Honestly, the culture of Google is very "write software for the sake of writing software". I promise you that anything that looks evil is a mere accident; sometimes programmers don't consider the ramifications of their actions. Google doesn't want to know who your friends and family are to sell your information to credit reporting agencies; they want to know so that when you type "photos" you get photos that are actually relevant to you. (Similarly, Google wants to know your travel history so it can tell that you prefer Oneworld carriers, and when you search for flights, display results in the order that's most relevant to you.)

There's no way to prove this, though, and that's what's so frustrating. Come work for Google and you'll see :)

4 comments

> sometimes programmers don't consider the ramifications of their actions. Google doesn't want to know who your friends and family are to sell your information to credit reporting agencies

I bet the execs and product managers realize the ramifications. If all of them profess to not realizing the ramifications, the following old quote probably applies.

β€œIt is difficult to get a man to understand something when his salary depends on his not understanding it.”

― Upton Sinclair, I, Candidate for Governor: And How I Got Licked

http://www.goodreads.com/author/quotes/23510.Upton_Sinclair

FWIW, I was actually pretty well convinced of this by reading Steven Levy's In the Plex.
Even if the programmer's intentions are purely about code, and even if we assume management right now is entirely benevolent, data like that is hard to take back. If it is handed over to a Google that wanst to provide "photos that are actually relevant to you" right now, it will still be there if Google morphs into one that "sell your information to credit reporting agencies"

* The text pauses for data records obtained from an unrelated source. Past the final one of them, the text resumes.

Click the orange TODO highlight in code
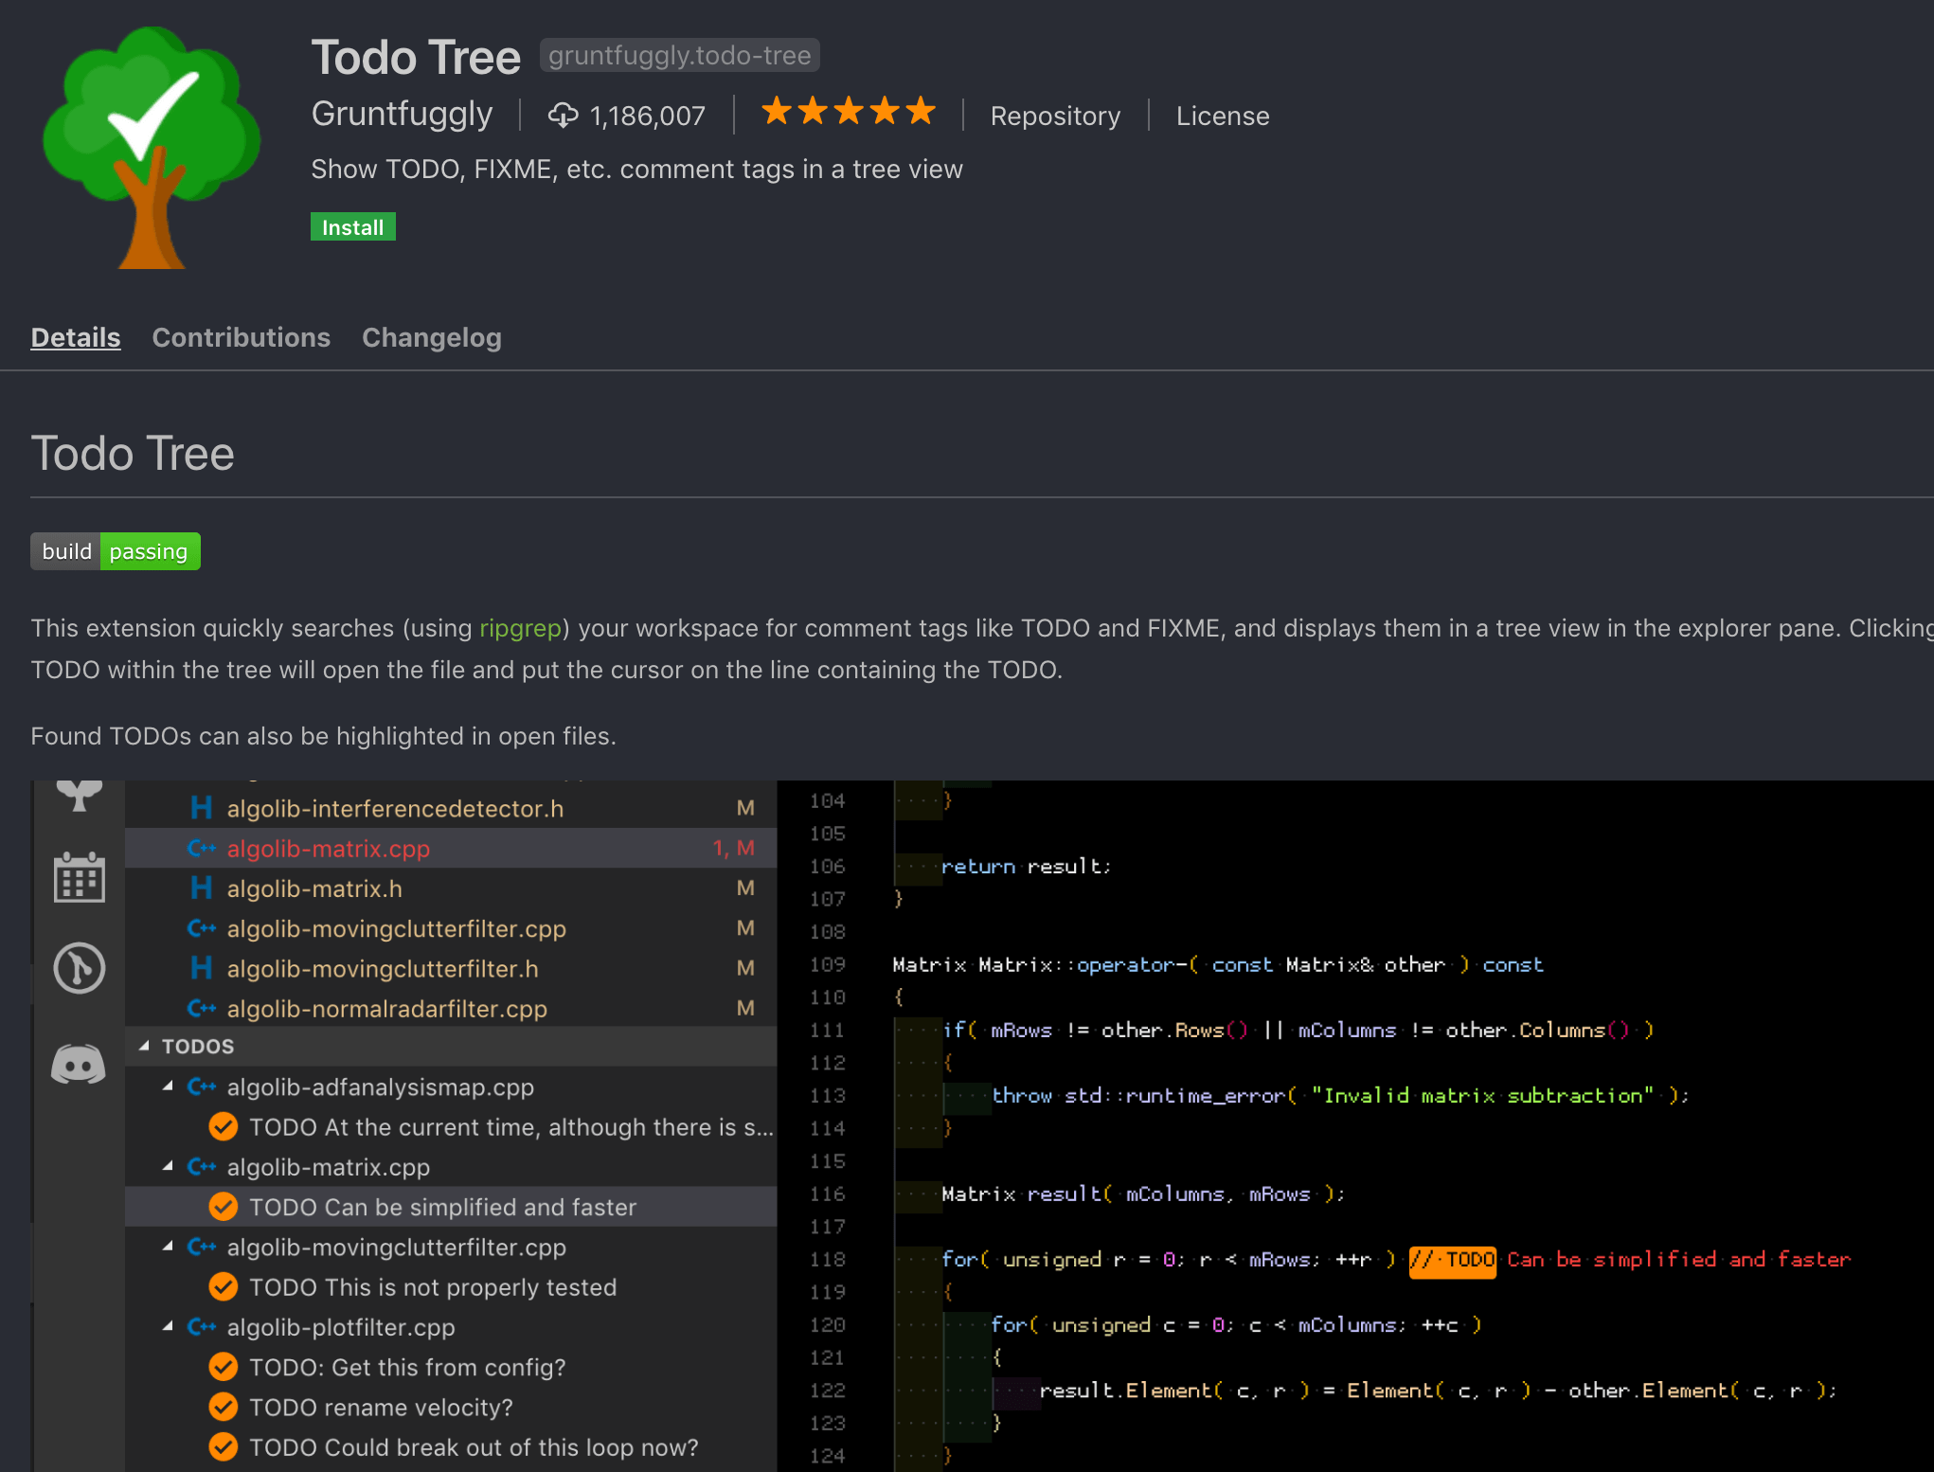This screenshot has height=1472, width=1934. point(1452,1260)
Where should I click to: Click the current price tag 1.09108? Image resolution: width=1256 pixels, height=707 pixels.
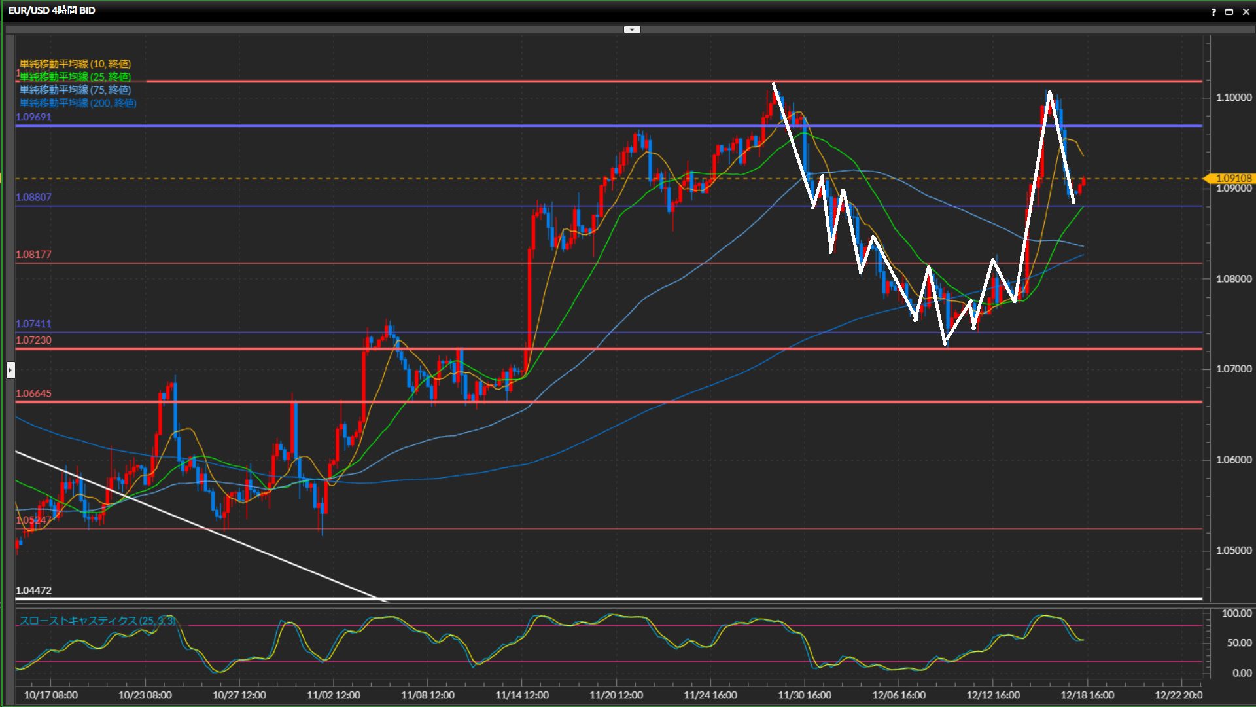point(1233,178)
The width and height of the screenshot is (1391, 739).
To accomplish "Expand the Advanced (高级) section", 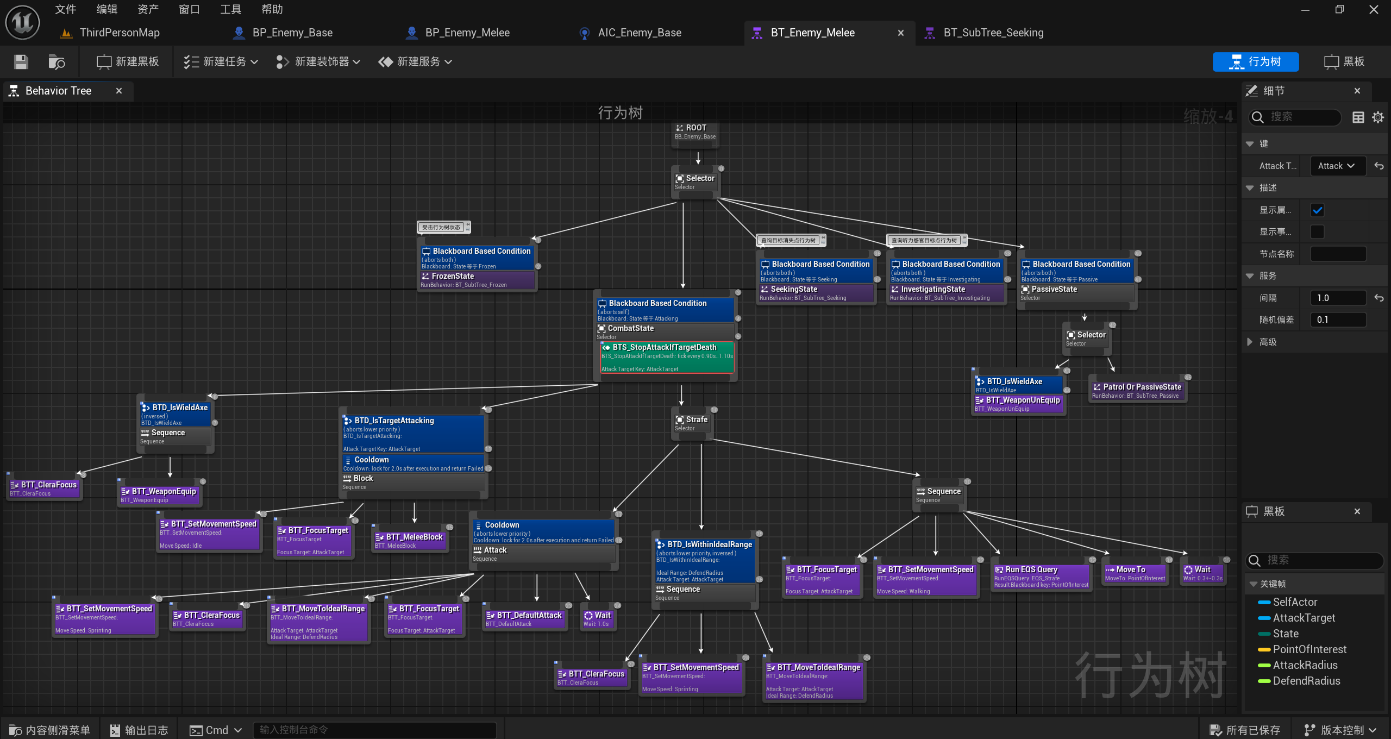I will point(1250,342).
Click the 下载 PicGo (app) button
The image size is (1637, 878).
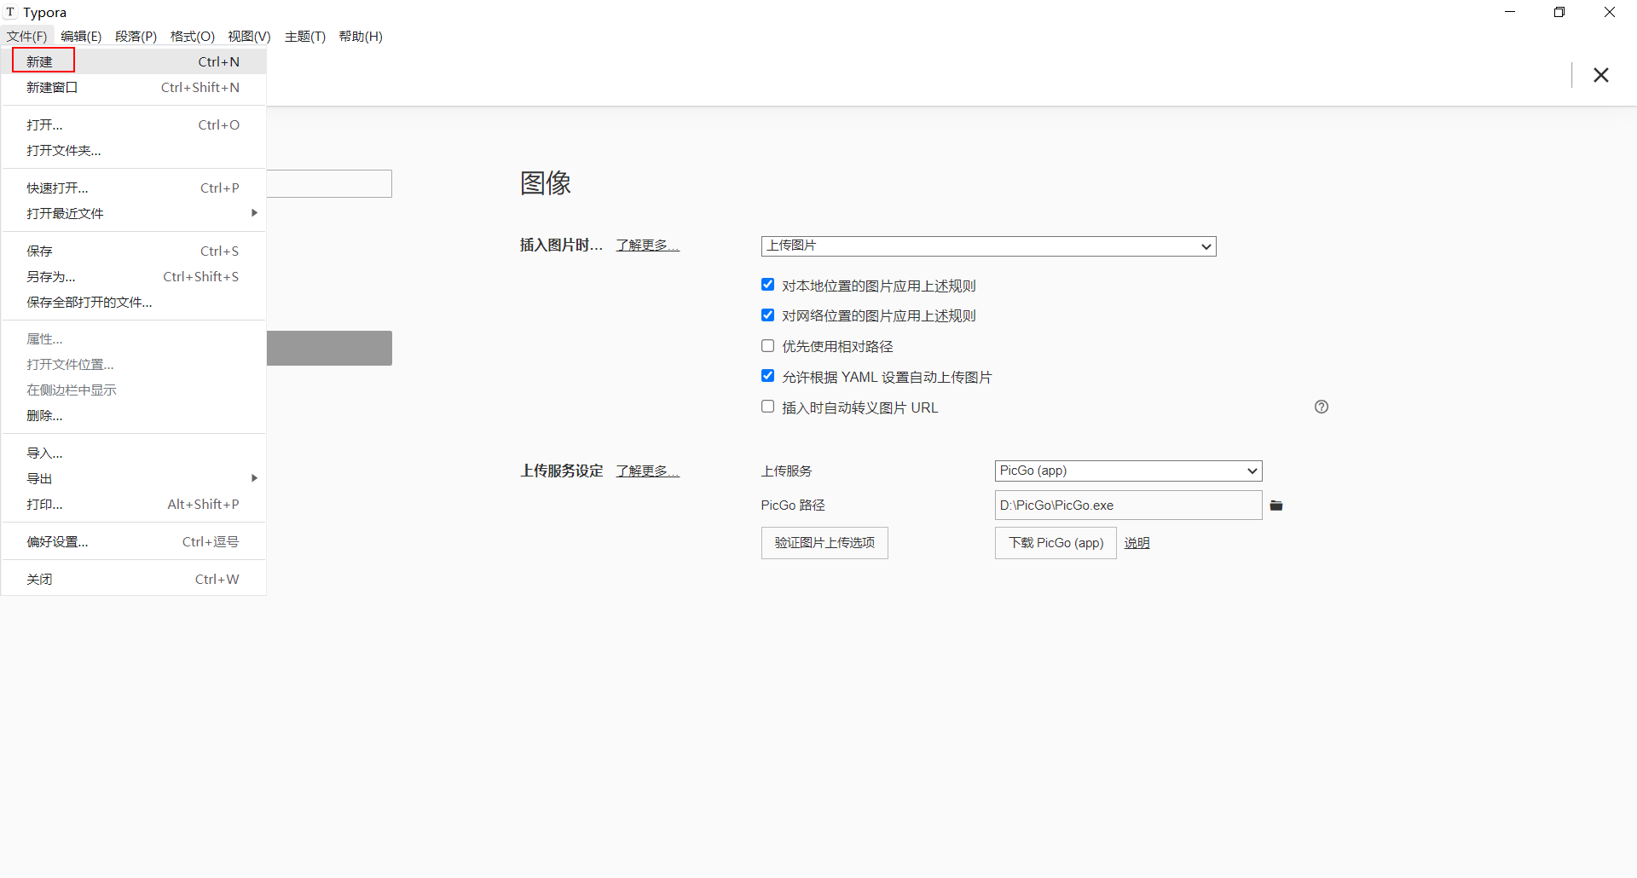1055,543
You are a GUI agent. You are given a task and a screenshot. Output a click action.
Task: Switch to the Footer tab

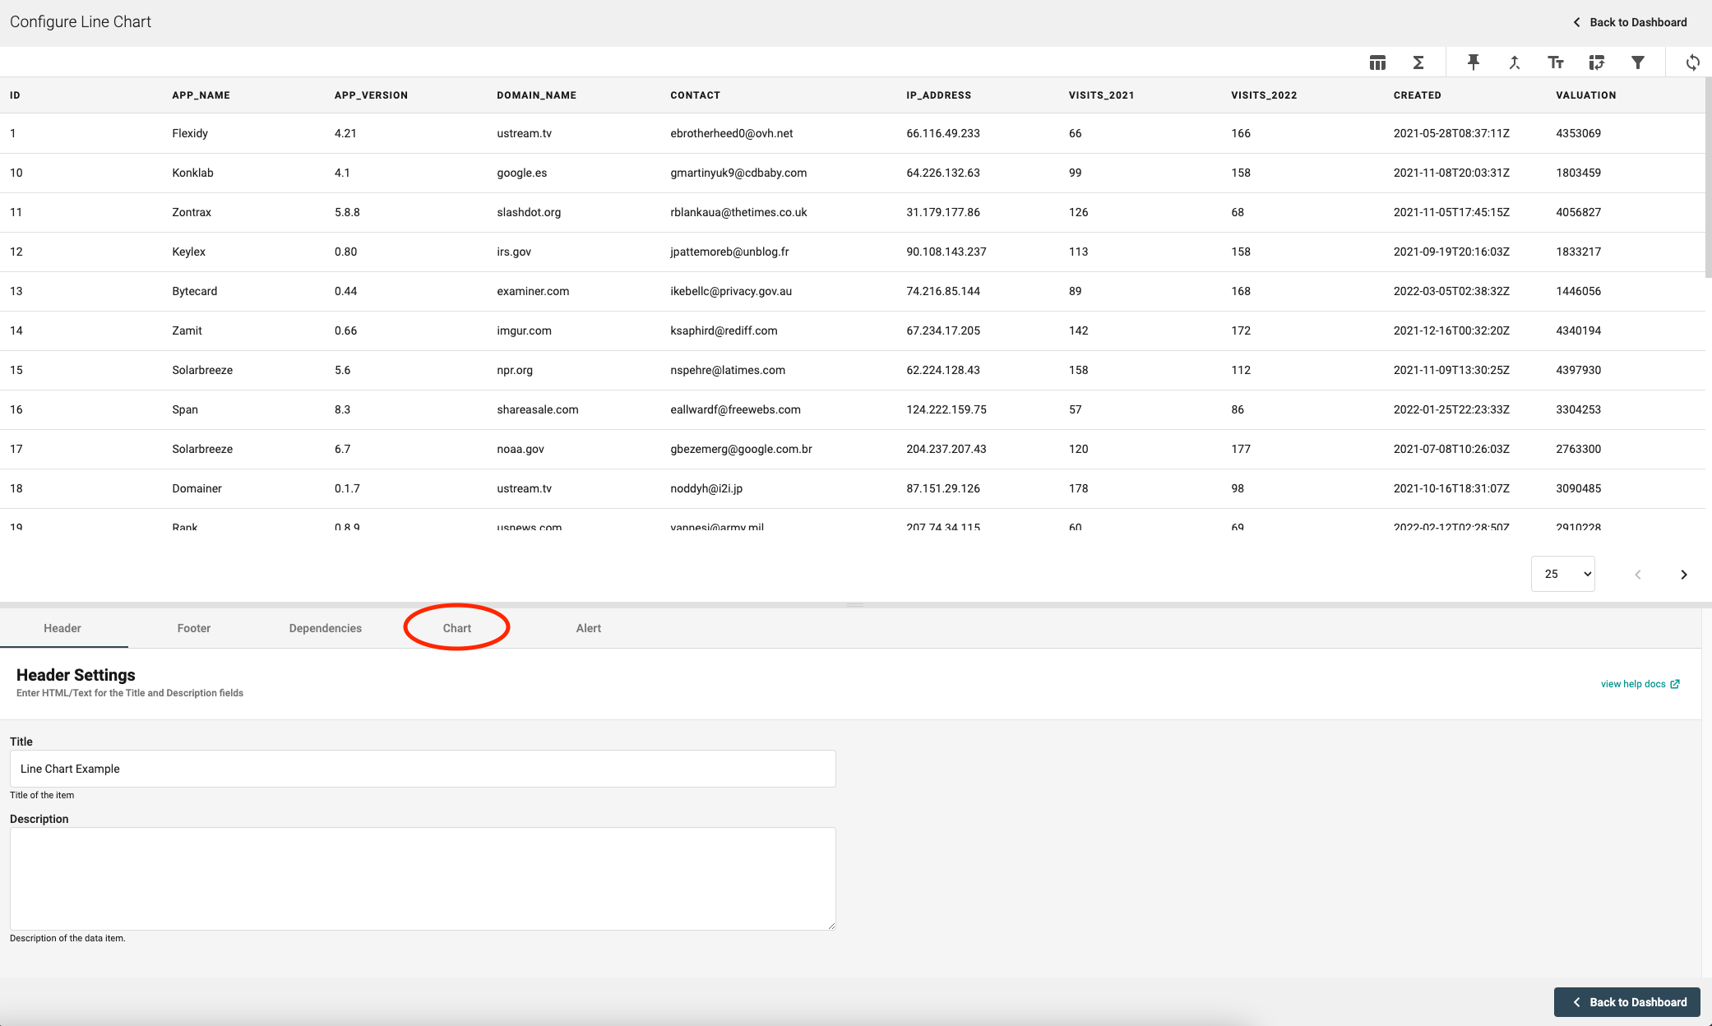(193, 628)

Overall I am a fan of Google's products and current policies, and I think some of the criticisms are overhyped. But with that said, I do think a "Google is benevolent, take our word for it..." statement should be taken with a grain of salt and an eye on possible futures.

sometimes programmers don't consider the ramifications of their actions.

And the google higher ups don't do anything about this because in the long run it makes them more money.

Yes, that's true. Google's goal is to organize the world's information for you. To organize it, they have to collect it. This makes them money because there's a lot of information out there, Google has a nice interface for searching it, and people will pay them (via their eyeballs currently) for that tool. The more information Google collects, the more convenient the product becomes, and the more value is generated. When you generate value, you generate money.

"Don't be evil" is not just marketing copy.

Aren't the higher ups at Goolge also programmers?